La rentrée donne lieu à quelques changements dans le secteur de la petite enfance. Venant s’ajouter aux 72 institutions genevoises existantes, un nouvel établissement voit le jour à la rue du Cendrier. Toutefois, les 60 places de la nouvelle crèche établie aux Pâquis sont déjà prises. Autre modification notoire pour la rentrée 2011 : la "crèche du Lac" aux Pâquis a déménagé. Désormais installée dans le "secteur Sécheron", elle perd une vingtaine de places. Pour rappel, à la fin de l’année 2010, le canton de Genève comptait 24’133 enfants de moins de 5 ans, dont 9’314 résident en ville de Genève.

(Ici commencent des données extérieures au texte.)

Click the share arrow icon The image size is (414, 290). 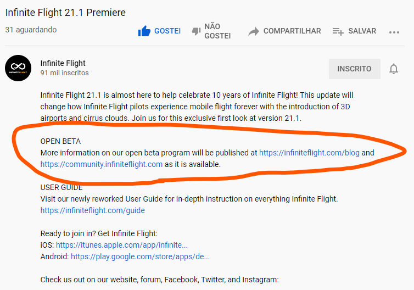click(x=253, y=31)
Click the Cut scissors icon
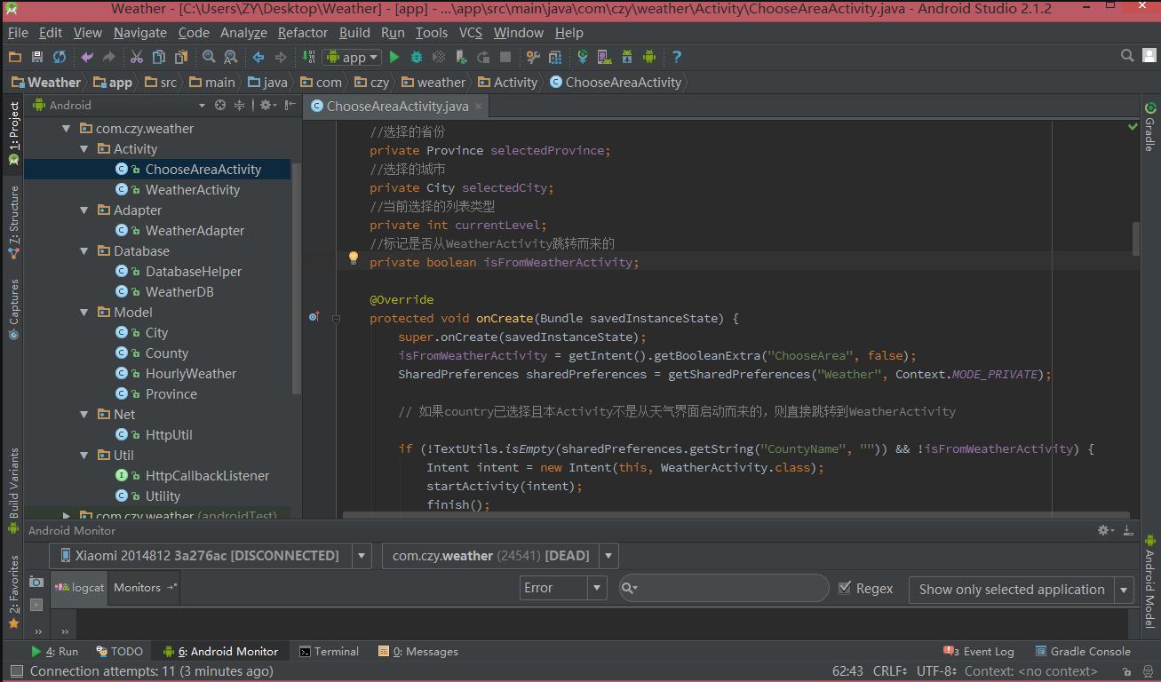Screen dimensions: 1161x682 pyautogui.click(x=136, y=57)
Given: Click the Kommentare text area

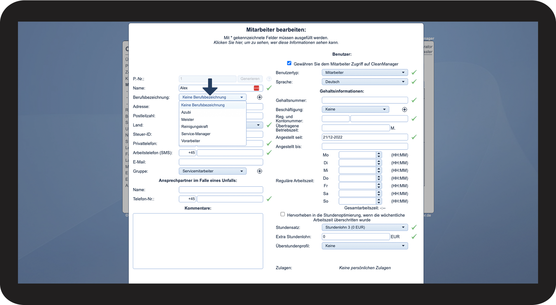Looking at the screenshot, I should tap(198, 241).
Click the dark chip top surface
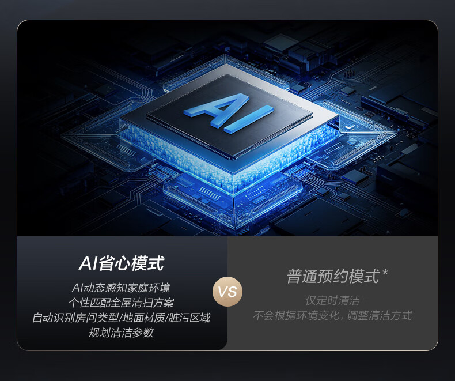The width and height of the screenshot is (455, 381). click(x=229, y=116)
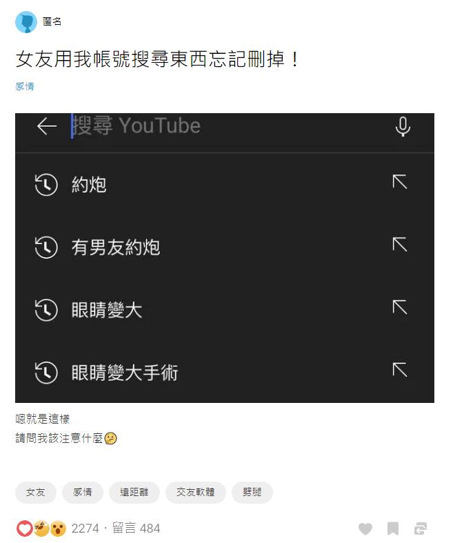464x543 pixels.
Task: Click the share/repost icon
Action: point(421,529)
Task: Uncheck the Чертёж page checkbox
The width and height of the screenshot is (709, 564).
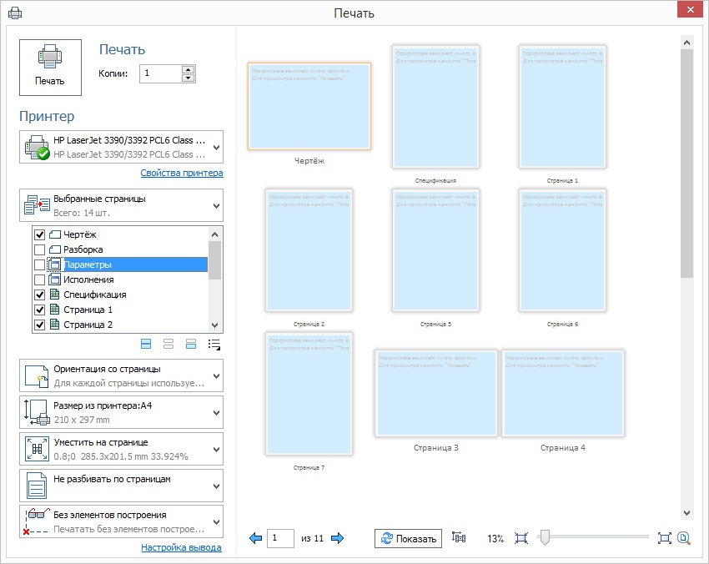Action: 39,235
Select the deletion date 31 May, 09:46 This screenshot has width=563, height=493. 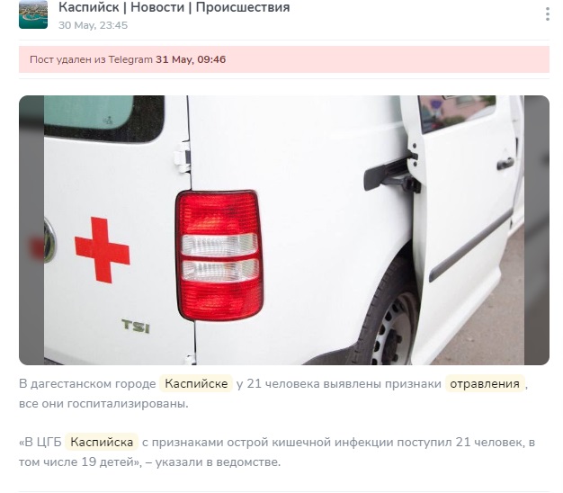(191, 59)
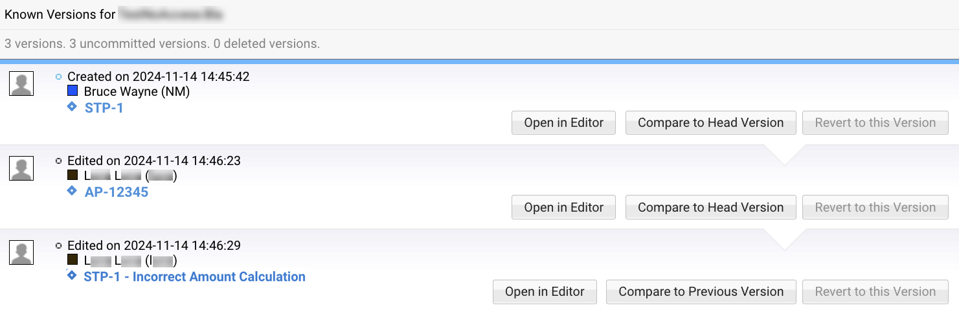Click the avatar icon for the last version

(21, 252)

40 places supplémentaires pour la rentrée 2011
Au total, Genève, Ville et canton, peut accueillir 3061 enfants pour la rentrée 2011. Si toutes les places sont réservées depuis juin, la période de septembre à novembre semble très propice à décrocher son tabouret à la garderie. «La rentrée est une période très mouvante, les désistements de certains parents permettent au Bureau d’informations de la petite enfance (BIPE) de trouver des remplaçants» explique Francine Koch, déléguée à la Petite enfance à la Ville de Genève.

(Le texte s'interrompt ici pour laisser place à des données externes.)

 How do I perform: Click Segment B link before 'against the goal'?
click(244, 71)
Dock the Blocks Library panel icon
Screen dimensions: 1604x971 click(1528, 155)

Dix mois d’attente en moyenne
Selon une enquête réalisée par la Ville de Genève, le délai d’attente des crèches est estimé en moyenne à dix mois. L’étude révèle que 26% des demandes sont satisfaites en moins de six mois, 28% de six à douze mois, 19% de treize à dix-huit mois et 17% des demandes enfin sont exécutées après un délai de plus de dix-huit mois
Et que fait la Ville?
«L'attente dépend principalement de l’âge de l’enfant et du quartier ciblé. Plus l’enfant est jeune, plus il y aura de l’attente. Les Pâquis, Champel, le Petit-Saconnex ainsi que Plainpalais et la Jonction se retrouvent parmi les quartiers les plus prisés» répond Francine Koch. Et de poursuivre: «La pénurie de places met les parents dans des situations difficiles, nous le comprenons bien. La Ville de Genève poursuit sa politique à l’égard de la Petite enfance, de nombreux projets sont en cours. Deux crèches de dépannage ont été mises en place sur chaque rive. De plus, on oriente les parents sur d’autres modes de garde, comme les mamans de jour ou les Mary Poppins.» Les Mary Poppins? Des assistantes maternelles qui se déplacent à domicile, concept conçu par pro juventute avec la délégation à la petite enfance à Genève.
Enfin, mercredi, les dépositiaires de la pétition "pour des institutions de la petite enfance de qualité" seront auditionnés devant la Comission du Grand Conseil avec un but: faire avancer le dossier.